THE FLORIDA COMPANIES, a Corporation, Appellant,
v.
BFA CORPORATION, a Florida Corporation, and Ponce Building Associates, a Partnership, Appellees.
No. 82-1432.
District Court of Appeal of Florida, Third District.
December 7, 1982. Rehearing Denied January 20, 1983.*49 Smith & Hulsey and Stephen D. Busey and E. Lanny Russell, Jacksonville, for appellant.
Phillip Schiff, Miami, for appellees.
Before NESBITT, DANIEL S. PEARSON and JORGENSON, JJ.
NESBITT, Judge.
This is an interlocutory appeal from an order of the trial court denying the defendant's motion for change of venue. We reverse.
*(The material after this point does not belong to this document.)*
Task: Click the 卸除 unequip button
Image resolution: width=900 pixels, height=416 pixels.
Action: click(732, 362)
The plaintiff, BFA Corporation, instituted a declaratory judgment action against its lessor, The Florida Companies, seeking to: (1) resolve a dispute over the interpretation of a rent escalation clause; and (2) in anticipation of a ruling favorable to plaintiff, to require the lessor to return to lessee overpayments of rent. Since the defendant is a domestic corporation, the controversy is essentially governed by Section 47.051, Florida Statutes (1981). That statute provides, in pertinent part:
Actions against domestic corporations shall be brought only in the county where such corporation has, or usually keeps, an office for transaction of its customary business, where the cause of action accrued, or where the property in litigation is located.
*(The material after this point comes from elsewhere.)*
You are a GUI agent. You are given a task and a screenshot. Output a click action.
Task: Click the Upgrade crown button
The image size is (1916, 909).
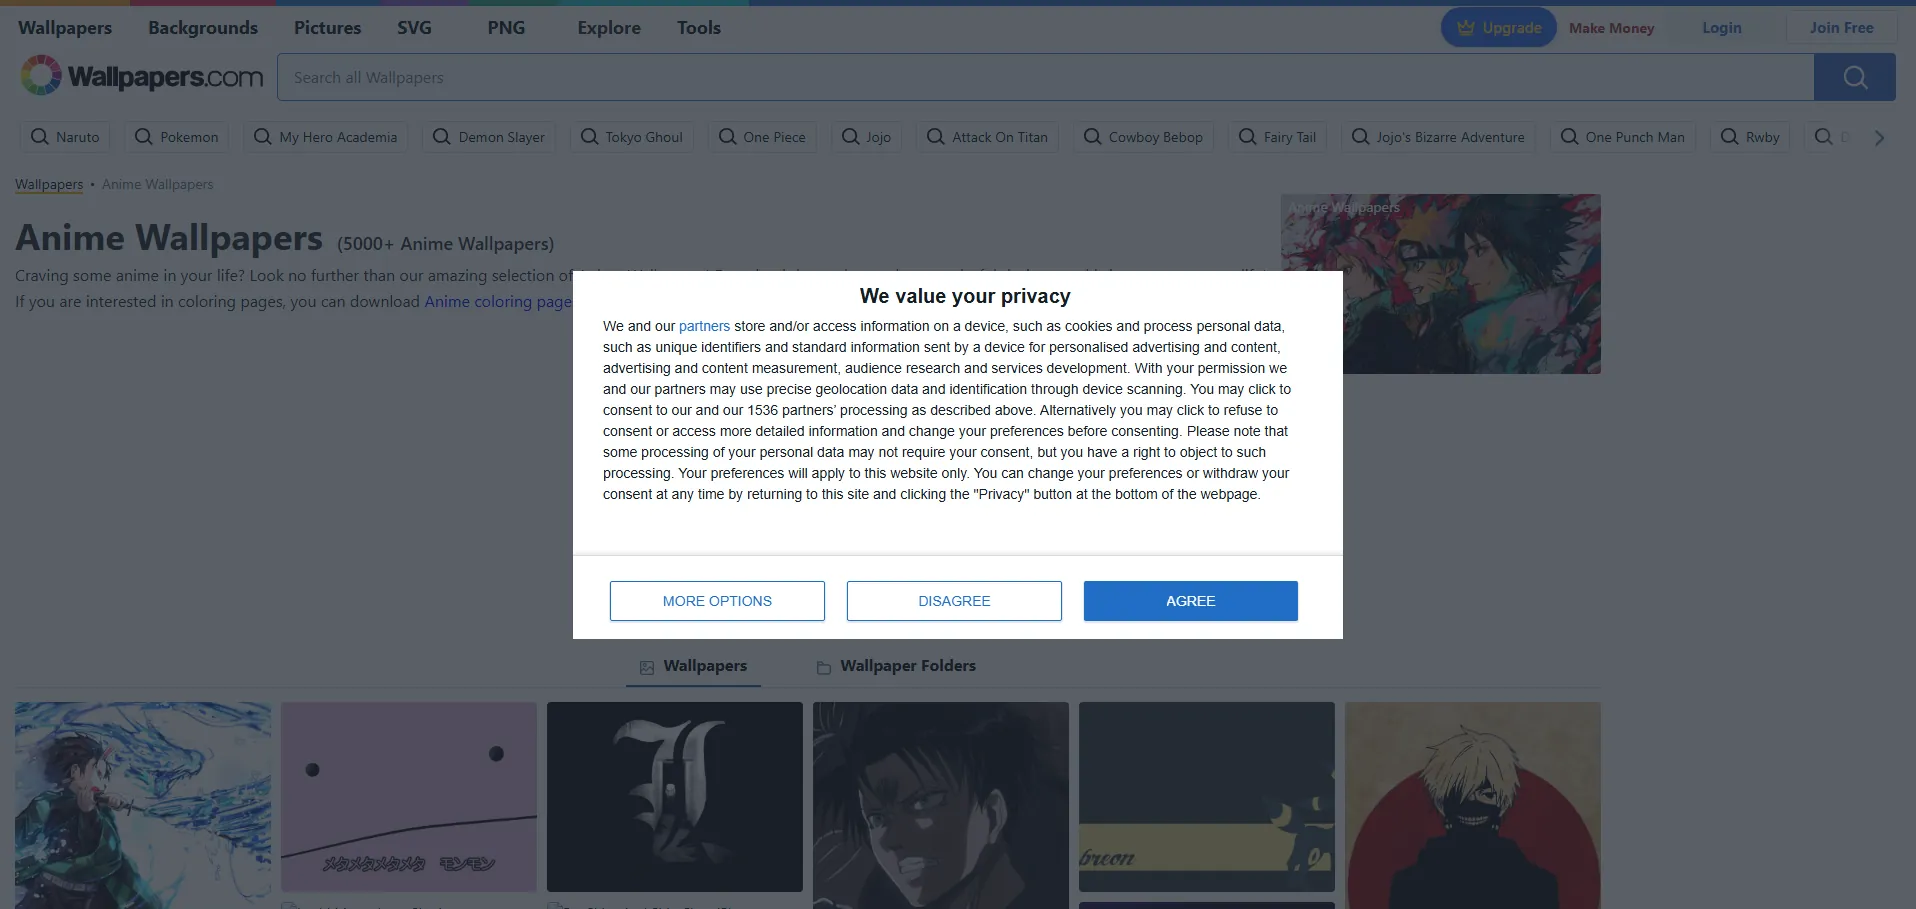click(x=1498, y=28)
Thus, the action may be brought only in those three locations. None of these alternatives for venue allow this action to be brought in Dade County.
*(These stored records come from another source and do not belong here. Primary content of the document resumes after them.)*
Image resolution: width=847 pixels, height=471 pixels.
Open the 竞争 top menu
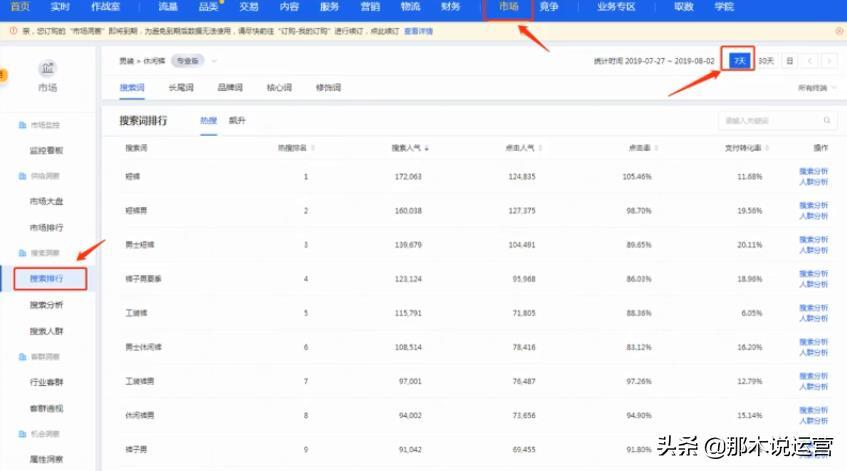[549, 7]
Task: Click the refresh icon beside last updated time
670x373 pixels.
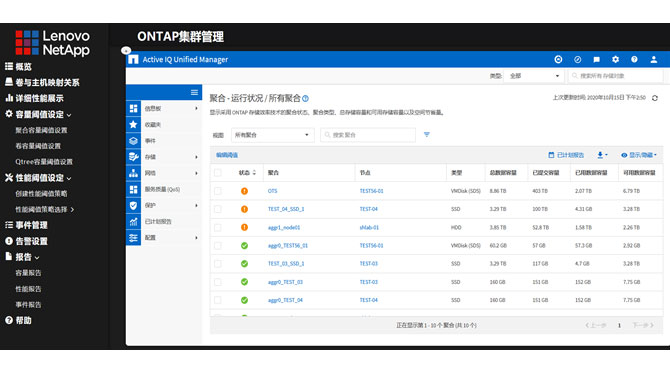Action: click(x=655, y=98)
The record clearly established that the defendant's principal place of business is in Duval County; it does not even maintain an office in Dade County. Clearly, then, the first facet of the statute has not been activated.
We also reject the appellee's contention that because the property, upon which the subject lease was held, is located in Dade County, that venue is properly in Dade County. The location of the property is not material because the suit is in personam and the property is not drawn into the litigation. See Gates v. Stucco Corp., 112 So. 2d 36 (Fla. 3d DCA 1959); Coon v. Abner, 246 So. 2d 143 (Fla. 3d DCA 1971).
As to the third alternative for determination of venue, we find that the cause of action accrued in Duval County. A suit for declaratory relief does not of itself constitute a cause of action for the purpose of activating the venue statute. Rather, it is the underlying relief sought which determines venue. Windsor v. Migliaccio, 399 So. 2d 65 (Fla. 4th DCA 1981). The nature of the underlying action is to avoid the payments of disputed sums which would otherwise be payable in Duval County. Consequently, we adhere to the traditional view that the cause of action accrued where payment was to be received. Croker v. Powell, 115 Fla. 733, 156 So. 146 (1934); Windsor v. Migliaccio, supra; Davis v. Dempsey, 343 So. 2d 950 (Fla. 3d DCA 1977).[1]
*50 For the foregoing reasons, the trial court erred in denying the defendant's motion to transfer the action to Duval County.
Reversed with directions.
NOTES
[1] We reject the appellee's contention that venue was properly in Dade County because the lease was executed there. If there had been a breach of contract in Dade County, then, the appellee's interpretation would be correct. See Windsor v. Migliaccio, supra.